1. Sélection par croisement (croisement classique)
Dans le croisement classique, des variantes de gènes existantes sont recombinées. Une propriété souhaitée (p. ex. une résistance à une maladie spécifique) est transmise à une variété de plante par croisement avec une plante sauvage ou cultivée. Comme le croisement ne transmet pas que les propriétés souhaitées aux descendants, ceux-ci sont optimisés à nouveau par rétrocroisement avec la variété existante. Ce processus prend généralement beaucoup de temps. Après avoir été contrôlée par les autorités, la variété peut être inscrite au catalogue des variétés et mise en culture.
2. Sélection par mutation
Dans la sélection par mutation, de nouvelles variantes génétiques sont créées artificiellement. Des mutations génétiques aléatoires sont générées au moyen de produits chimiques ou d'une irradiation. Outre la mutation souhaitée, de nombreuses mutations non souhaitées se produisent également. Par conséquent, les descendants sélectionnés doivent être débarrassés des mutations indésirables par rétrocroisement. Ce processus est lui aussi chronophage. Quand la variété répond aux critères exigés, elle peut être inscrite au catalogue des variétés et cultivée.
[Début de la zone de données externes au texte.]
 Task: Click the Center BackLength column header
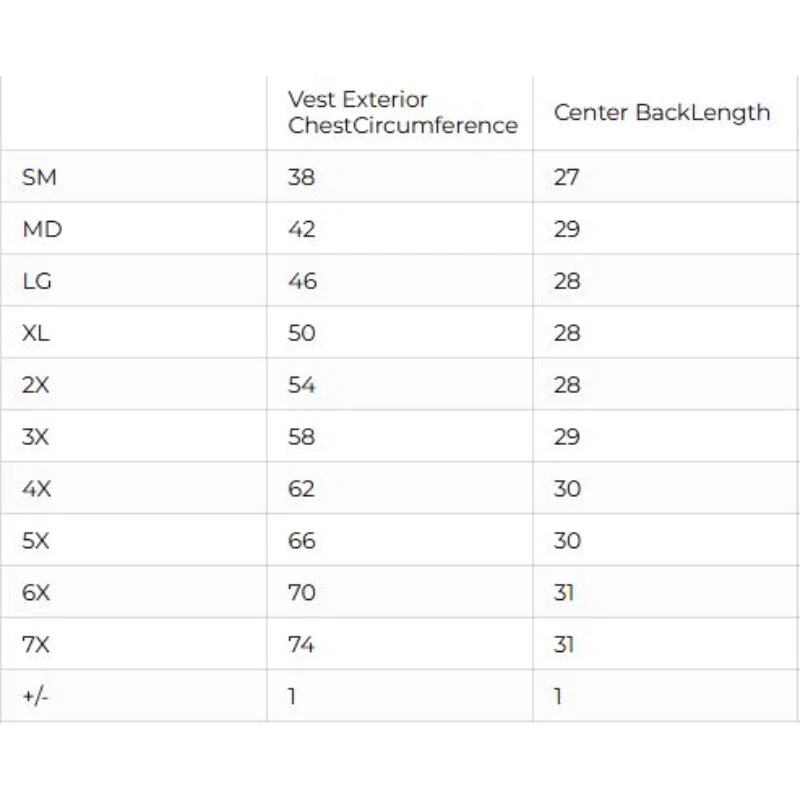(x=662, y=113)
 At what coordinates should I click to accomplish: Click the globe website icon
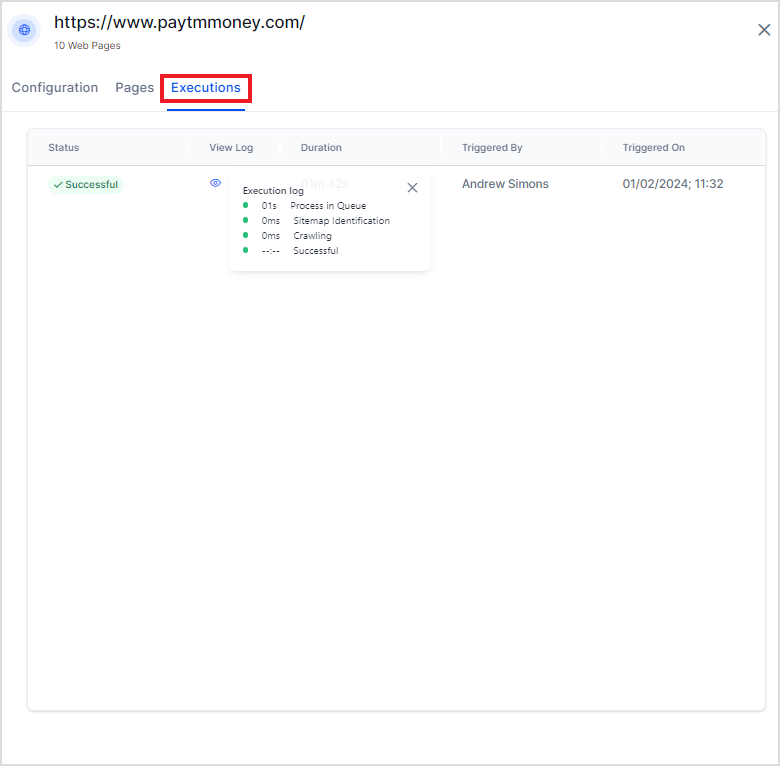[25, 31]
3. Génie génétique classique
Dans le génie génétique classique, des gènes issus d'une autre espèce (transgénique) ou de la même espèce (cisgénique) sont introduits dans la plante. Un nouveau gène est incorporé dans un endroit aléatoire du génome. Il peut en résulter des mutations indésirables. Les descendants sélectionnés sont ensuite débarrassés de ces mutations indésirables et optimisés par rétrocroisement. Cette méthode est souvent moins longue que les croisements et les mutations classiques. En Suisse, la culture de plantes génétiquement modifiées est soumise à un moratoire appliqué depuis 2005. Par conséquent, les plantes modifiées par le génie génétique classique ne sont pas autorisées dans l’agriculture.
4. Édition génomique
L'édition génomique permet de modifier certains gènes d'une plante de manière ciblée. À l’aide de ciseaux génétiques (par exemple CRISPR/Cas9), le patrimoine génétique d’une plante peut être modifié à un endroit prédéterminé. On peut ainsi désactiver précisément un gène. On peut aussi réécrire des gènes ou intégrer des gènes entiers de la même espèce (cisgénique) ou d’une autre espèce (transgénique) dans un endroit spécifique du génome. Grâce à la précision de la méthode, les mutations indésirables dans le reste du génome ne se produisent guère, de sorte que des rétrocroisements ne sont nécessaires que dans de rares cas. La méthode accélère la sélection de nouvelles variétés et est très efficace. Toutefois, comme pour le génie génétique classique, les variétés de plantes produites par édition génomique restent pour l’heure interdites dans l’agriculture en Suisse.